Established in 1965, Latin Americans for Social & Economic Development, better known as LA SED, is an advocacy and social service agency that addresses the unique needs of the residents of Southwest Detroit, home to the largest concentration of Hispanics in Southeastern Michigan. It’s also one of several area organizations that’s benefiting from an initiative put forth by Detroit General Manager Dave Leaver, encouraging his Leadership Team to be more involved in the community.
“It’s important having my staff directly involved with organizations in the community to open their eyes to the needs and concerns that are going on out there,” says Leaver. “As they are more involved with the community, more involved with nonprofits, it broadens their view of the things that are important outside the facility and in the community in which we operate.”
Leaver identified Jim Joaquin, who had recently relocated back to his childhood hometown to become the Detroit refinery controller, as an ideal candidate to be more involved outside the fence line. In his short time working at the refinery, he stood out as someone with a passion to help others.
“Jim is remarkable in his care for people,” says Leaver. “He really wants to be engaged not just as a Controller for the plant. He wants to be connected to our employees and be successful outside the plant.”
Joaquin’s parents grew up in the Detroit area, living in several neighborhoods. When Joaquin was born, they settled in Southgate where he lived until he was 18. He recalls passing the refinery in his youth and being impressed. Now, working at the very place he admired, Joaquin immediately embraced the request to engage with his neighbors.
“When LA SED initially approached Marathon about getting involved, they said what do you think of this guy? And they sent me a very brief bio on Jim, and I said well, we’d love to meet him,” says LA SED Director Mary Carmen Muñoz. “Turns out Jim is the kind of member that every organization wants on their board.”
“The opportunity to become a board member of LA SED was a real ‘wow’ moment,” expressed Joaquin, who not only serves as the Detroit refinery’s Controller but the same position for the Canton refinery. Prior to the invitation to join the board, however, Joaquin admits he was unfamiliar with LA SED. Excited about the position, he asked his parents if they knew anything about the organization.
The response they gave brought everything full circle.
For the first time, Joaquin learned about a tough chapter in his family’s history. In 1982, when Joaquin was five years old, the Ford Motor Company had laid off his father, who had been a millwright at the Detroit plant.
“When you’re a kid, your parents always try to shield you and do the best they can to keep you from pain,” said Joaquin. “When I look back, the pieces fit together. My dad was laid off. It was getting to a point where he wasn’t finding any work. Everything was running out and they were concerned.”
It was a family friend who recommended LA SED as a possible source of support – a recommendation that proved life saving for the Joaquin’s. LA SED embraced the family and helped his dad land a job at the local tank plant until Ford began hiring people back.
“If LA SED was not there, I can’t tell you what would have happened between then and when Ford called my dad back. Thankfully, LA SED existed, and we were pointed in their direction.

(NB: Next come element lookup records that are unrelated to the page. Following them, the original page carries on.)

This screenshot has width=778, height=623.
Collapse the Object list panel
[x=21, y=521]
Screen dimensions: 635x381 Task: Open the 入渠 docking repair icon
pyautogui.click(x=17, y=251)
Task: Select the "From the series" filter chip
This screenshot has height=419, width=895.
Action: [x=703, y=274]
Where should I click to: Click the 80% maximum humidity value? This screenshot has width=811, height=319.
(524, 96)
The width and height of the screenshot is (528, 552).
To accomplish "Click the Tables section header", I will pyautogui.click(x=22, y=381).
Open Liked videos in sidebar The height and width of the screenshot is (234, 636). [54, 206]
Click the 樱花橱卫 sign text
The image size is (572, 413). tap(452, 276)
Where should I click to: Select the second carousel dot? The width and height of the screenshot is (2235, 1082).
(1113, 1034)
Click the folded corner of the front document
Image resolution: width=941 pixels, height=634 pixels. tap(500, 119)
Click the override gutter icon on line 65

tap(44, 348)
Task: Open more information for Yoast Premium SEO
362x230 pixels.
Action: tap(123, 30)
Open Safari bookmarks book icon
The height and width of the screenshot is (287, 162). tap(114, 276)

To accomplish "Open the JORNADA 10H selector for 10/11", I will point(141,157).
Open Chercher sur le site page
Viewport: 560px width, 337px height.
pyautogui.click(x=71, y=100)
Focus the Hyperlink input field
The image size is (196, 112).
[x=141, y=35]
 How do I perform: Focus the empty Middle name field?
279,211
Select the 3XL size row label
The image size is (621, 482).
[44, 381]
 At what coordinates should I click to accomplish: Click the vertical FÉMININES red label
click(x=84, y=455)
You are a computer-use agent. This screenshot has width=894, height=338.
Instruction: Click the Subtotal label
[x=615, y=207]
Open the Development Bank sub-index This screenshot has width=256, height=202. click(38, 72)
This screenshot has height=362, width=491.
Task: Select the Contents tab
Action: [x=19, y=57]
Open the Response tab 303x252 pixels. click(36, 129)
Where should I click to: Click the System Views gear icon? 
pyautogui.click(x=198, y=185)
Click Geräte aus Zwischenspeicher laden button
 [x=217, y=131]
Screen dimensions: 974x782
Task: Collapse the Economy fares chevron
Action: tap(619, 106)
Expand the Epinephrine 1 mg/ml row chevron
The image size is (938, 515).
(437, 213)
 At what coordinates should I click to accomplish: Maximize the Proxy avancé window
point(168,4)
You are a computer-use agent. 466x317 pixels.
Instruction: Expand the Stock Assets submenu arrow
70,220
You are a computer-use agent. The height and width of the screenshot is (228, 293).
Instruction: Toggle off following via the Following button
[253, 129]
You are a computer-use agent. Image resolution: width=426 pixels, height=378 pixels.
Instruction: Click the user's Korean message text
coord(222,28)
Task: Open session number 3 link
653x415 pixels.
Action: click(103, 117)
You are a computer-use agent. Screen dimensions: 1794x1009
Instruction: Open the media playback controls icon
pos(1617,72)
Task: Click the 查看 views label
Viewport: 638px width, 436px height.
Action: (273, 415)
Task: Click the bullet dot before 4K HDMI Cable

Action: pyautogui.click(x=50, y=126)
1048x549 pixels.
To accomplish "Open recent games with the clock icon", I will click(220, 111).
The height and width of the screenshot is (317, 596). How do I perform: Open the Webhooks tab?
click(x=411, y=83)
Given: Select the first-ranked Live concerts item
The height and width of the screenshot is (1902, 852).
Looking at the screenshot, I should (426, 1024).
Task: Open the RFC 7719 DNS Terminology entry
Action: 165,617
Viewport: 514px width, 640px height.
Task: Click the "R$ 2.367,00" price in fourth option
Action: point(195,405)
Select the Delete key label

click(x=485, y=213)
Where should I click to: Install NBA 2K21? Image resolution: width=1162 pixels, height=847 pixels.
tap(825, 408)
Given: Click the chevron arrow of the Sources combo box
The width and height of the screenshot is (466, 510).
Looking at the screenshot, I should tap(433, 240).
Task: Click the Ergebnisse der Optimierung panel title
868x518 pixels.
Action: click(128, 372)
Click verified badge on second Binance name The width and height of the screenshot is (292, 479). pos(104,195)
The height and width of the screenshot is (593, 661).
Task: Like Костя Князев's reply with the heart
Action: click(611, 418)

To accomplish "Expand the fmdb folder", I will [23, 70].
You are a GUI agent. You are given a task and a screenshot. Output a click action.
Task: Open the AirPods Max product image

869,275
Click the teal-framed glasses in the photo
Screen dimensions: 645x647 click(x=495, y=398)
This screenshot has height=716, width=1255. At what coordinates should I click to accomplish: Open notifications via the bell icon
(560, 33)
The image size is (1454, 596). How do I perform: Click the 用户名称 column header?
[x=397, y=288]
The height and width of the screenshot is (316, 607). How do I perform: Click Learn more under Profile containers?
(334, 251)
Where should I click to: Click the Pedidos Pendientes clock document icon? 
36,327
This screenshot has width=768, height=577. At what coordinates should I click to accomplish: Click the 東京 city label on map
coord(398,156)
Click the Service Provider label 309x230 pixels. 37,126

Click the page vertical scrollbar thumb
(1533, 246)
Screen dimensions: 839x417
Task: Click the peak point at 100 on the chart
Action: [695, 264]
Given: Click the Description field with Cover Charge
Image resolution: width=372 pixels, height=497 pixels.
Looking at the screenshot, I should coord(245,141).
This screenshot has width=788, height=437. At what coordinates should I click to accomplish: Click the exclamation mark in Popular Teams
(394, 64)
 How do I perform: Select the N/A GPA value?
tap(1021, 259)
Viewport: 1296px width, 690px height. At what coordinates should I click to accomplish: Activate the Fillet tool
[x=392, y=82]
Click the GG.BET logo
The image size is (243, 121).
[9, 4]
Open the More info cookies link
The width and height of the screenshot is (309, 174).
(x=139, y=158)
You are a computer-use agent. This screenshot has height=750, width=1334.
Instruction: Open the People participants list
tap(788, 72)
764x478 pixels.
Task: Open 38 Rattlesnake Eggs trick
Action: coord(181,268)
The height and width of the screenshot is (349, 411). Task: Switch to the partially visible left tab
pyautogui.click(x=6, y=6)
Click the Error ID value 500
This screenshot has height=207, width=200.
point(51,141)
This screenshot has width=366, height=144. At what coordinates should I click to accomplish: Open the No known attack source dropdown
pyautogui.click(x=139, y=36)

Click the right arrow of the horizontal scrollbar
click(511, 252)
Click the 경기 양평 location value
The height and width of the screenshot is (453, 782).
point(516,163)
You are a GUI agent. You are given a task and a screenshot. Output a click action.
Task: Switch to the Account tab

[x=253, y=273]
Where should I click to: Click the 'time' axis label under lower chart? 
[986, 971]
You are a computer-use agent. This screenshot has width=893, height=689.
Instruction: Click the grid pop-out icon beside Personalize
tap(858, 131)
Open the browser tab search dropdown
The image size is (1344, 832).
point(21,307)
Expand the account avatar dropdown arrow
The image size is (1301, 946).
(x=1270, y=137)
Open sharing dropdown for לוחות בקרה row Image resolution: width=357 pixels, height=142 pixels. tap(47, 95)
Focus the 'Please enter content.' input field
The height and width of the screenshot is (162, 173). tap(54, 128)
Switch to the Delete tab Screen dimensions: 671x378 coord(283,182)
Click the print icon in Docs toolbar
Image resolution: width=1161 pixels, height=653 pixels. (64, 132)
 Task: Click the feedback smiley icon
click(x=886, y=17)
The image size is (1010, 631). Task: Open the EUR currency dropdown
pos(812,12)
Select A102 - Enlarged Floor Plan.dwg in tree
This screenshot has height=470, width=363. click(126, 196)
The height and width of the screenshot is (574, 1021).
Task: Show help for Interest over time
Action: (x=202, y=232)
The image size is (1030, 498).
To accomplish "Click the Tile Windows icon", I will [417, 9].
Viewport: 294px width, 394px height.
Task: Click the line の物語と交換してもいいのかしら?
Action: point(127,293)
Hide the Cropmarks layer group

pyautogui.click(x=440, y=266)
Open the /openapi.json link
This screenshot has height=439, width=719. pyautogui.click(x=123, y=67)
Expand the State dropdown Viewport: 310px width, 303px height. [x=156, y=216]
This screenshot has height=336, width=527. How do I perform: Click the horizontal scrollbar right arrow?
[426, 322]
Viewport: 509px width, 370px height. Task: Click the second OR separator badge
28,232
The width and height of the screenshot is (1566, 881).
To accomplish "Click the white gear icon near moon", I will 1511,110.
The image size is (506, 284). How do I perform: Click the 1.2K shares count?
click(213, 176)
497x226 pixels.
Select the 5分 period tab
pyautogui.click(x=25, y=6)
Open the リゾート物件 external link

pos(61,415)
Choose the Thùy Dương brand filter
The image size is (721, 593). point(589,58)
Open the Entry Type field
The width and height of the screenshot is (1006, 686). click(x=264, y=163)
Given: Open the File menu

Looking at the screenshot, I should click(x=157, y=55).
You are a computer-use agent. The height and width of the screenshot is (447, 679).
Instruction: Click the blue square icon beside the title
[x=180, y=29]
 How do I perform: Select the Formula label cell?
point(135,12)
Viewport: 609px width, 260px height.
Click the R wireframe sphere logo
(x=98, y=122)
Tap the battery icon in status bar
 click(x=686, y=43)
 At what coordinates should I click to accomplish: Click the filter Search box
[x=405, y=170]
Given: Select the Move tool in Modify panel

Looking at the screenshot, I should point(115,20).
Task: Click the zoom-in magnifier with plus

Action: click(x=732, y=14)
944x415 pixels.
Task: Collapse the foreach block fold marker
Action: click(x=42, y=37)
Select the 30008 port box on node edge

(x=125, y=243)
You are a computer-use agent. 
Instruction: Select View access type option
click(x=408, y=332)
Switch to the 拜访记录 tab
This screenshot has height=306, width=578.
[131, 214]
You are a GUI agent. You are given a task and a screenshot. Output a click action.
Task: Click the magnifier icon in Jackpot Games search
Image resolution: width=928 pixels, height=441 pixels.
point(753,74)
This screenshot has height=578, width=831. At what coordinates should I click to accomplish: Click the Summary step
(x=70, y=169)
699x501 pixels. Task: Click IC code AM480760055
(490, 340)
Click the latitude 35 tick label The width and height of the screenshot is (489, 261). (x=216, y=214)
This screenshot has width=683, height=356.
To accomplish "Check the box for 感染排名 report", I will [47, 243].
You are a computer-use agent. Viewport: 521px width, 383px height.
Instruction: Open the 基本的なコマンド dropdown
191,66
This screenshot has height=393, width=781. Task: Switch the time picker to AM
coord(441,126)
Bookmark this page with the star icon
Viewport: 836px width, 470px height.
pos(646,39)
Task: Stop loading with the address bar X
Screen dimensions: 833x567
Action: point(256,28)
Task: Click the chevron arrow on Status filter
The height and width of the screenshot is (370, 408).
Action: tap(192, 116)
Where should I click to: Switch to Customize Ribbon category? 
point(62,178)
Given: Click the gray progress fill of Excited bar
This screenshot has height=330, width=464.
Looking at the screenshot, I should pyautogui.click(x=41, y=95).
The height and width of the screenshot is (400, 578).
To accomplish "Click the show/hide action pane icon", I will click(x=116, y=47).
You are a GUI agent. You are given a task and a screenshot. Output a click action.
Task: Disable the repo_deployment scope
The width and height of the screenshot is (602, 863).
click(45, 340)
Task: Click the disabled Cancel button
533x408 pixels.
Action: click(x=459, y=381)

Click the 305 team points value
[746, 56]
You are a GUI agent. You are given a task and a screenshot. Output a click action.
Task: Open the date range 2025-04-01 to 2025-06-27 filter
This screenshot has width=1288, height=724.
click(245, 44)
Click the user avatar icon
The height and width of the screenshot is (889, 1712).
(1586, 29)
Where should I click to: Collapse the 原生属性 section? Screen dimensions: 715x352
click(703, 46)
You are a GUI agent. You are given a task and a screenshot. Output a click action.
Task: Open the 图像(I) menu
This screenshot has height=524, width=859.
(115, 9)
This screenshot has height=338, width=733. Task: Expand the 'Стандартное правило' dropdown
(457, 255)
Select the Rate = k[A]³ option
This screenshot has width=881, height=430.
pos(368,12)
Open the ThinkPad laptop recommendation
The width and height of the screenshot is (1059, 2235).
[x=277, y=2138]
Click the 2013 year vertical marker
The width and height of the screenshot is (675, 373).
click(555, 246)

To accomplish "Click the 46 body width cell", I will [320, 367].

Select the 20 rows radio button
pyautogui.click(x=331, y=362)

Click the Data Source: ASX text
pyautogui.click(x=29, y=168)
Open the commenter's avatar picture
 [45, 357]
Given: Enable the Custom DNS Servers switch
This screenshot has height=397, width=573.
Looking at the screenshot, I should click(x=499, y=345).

They took my dad in and they said ‘we’re going to find you an opportunity.’ For me to find that out, I’m now personally invested.”
It’s a story Muñoz was unaware of as well.
“Mary didn’t know until I relayed the connection I had discovered. She was taken back.”
“It amazes me that he did not know that story,” adds Muñoz. “As parents, when you are going through a financial crisis of any kind, you want to make sure your child’s life is as normal as possible. That reflects on his family and an excellent job that they did to keep him from knowing that they were really struggling. He is a product of a family that was strong, that was tight knit, and not only gave to the community, but also was in a position to receive help and assistance. They took the opportunities that LA SED gave them.”
On the circumstances that brought Joaquin to LA SED, Leaver says “I’m not sure if it’s divine intervention or not, but it’s just awesome how it worked out.”
Support of LA SED for Joaquin has truly become personal. For him, it’s truly giving back.
The organization serves more than 5,000 individuals on an annual basis, but Muñoz will tell you the numbers have exponentially increased due to COVID-19. They offer a broad range of programming, including youth enrichment and sports and fitness, bilingual/bicultural classes, a robust slate of senior citizen offerings, translation and pro-bono legal consultations, and immigration services and basic human needs. All offered to a clientele that is 90% Hispanic, with 98% living at, or below the poverty level.
“When I look at the organization, I see more than LA SED. I see my childhood; I see my parents,” says Joaquin. “This is where my roots are.”